▶ _TO BE DONE_: Copy each of the records below word for word, without changing anything.

═════ EXERCISE INPUT

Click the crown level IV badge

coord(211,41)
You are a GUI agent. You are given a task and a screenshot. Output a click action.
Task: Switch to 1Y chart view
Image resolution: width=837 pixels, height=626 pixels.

══════════

▶ _OUTPUT_:
Click the crown level IV badge

coord(211,41)
You are a GUI agent. You are given a task and a screenshot. Output a click action.
Task: Switch to 1Y chart view
Image resolution: width=837 pixels, height=626 pixels.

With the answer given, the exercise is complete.